International Finance Corporation (IFC) meningkatkan investasinya di Indonesia hingga tiga kali lipat untuk sektor swasta. Investasi anggota Grup Bank Dunia yang selama ini 300 juta dollar AS per tahun di Indonesia, kini ditingkatkan menjadi 1 miliar dollar AS. IFC menilai, kegiatan ekonomi yang dilakukan sektor swasta terus meningkat sehingga menopang pertumbuhan ekonomi.
"Selama 10 tahun terakhir, investasi kami hanya 300 juta dollar per tahun. Kini, karena pertumbuhan yang sangat bagus, kami meningkatkan investasi menjadi 1 miliar dollar AS," kata Senior Country Officer IFC Indonesia Jack Sidik di Gedung Bursa Efek Indonesia, Jakarta, Kamis (27/6/2019).
Pernyataan ini disampaikan di sela-sela paparan hasil penelitian IFC mengenai Keanekaragaman Gender Dewan Perusahaan di ASEAN. Penelitian dilakukan bekerja sama dengan Kelompok Kerja Pemberdayaan Perempuan dan Bursa Efek Indonesia.
Menurut Sidik, peningkatan ekonomi di Indonesia telah membuat IFC memutuskan untuk berinvestasi 3,6 miliar dollar AS selama tiga tahun mendatang atau 1 miliar dollar AS setiap tahun. Akan tetapi, untuk lebih mengakselerasi investasi itu, IFC berharap Indonesia terus melakukan reformasi, terutama di bidang infrastruktur.
"Kami berharap lebih banyak kesempatan dibuka bagi sektor swasta untuk berpartisipasi dalam pembangunan itu. Dengan demikian, lebih banyak kesempatan bagi kami untuk membantu pembangunan di Indonesia," jelas Sidik.
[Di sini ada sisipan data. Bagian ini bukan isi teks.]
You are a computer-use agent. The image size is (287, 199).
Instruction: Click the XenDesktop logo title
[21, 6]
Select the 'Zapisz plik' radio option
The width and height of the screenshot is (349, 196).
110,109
Dia menjelaskan, sekitar 80 persen dari investasi yang dikucurkan sejak Juli 2018 hingga Juni 2019 ditujukan untuk infrastruktur dan keuangan. Adapun sisanya untuk manufaktur dan jasa.
"Besaran untuk infrastruktur dan keuangan sama, masing-masing sekitar 40 persen," ujar dia.
Keanekaragaman
Sementara itu, mengenai penelitian keanekaragaman gender yang dilakukan IFC menunjukkan, kinerja keuangan perusahaan yang mempunyai perempuan lebih banyak di anggota dewan, lebih baik. Perusahaan yang memiliki lebih dari 30 persen anggota dewan perempuan, rata-rata tingkat pengembalian aset (ROA) sebesar 3,8 persen, lebih besar dibandingkan perusahaan yang tidak memiliki anggota dewan perempuan, dengan ROA 2,4 persen.
Studi ini dilakukan melalui survei terhadap lebih dari 1.000 perusahaan di China dan enam negara anggota ASEAN, yakni Indonesia, Malaysia, Filipina, Singapura, Thailand, dan Vietnam.
"Temuan kami menegaskan, pentingnya keberadaan keragaman gender yang lebih besar di ruang dewan di Asia," kata Direktur Regional IFC, Asia Timur dan Pasifik Viviek Pathak.
Dengan memanfaatkan potensi besar yang dimiliki para perempuan dalam dunia bisnis, perusahaan-perusahaan Asia dapat menjadi lebih kuat, lebih berkelanjutan, dan lebih menarik bagi investor.
Di Indonesia, menurut penelitian ini, tiga industri teratas yang memiliki persentase jumlah anggota dewan perempuan tertinggi adalah bidang perindustrian (26 persen), real estat (20 persen), dan kebutuhan pokok konsumer (15 persen). Dalam hal keterwakilan perempuan di dewan, Indonesia setara dengan rata-rata ASEAN (14,9 persen). Namun, Indonesia tertinggal dalam hal jumlah perempuan yang menduduki posisi manajemen senior (18,4 persen), di bawah rata-rata ASEAN yang sebesar 25,2 persen.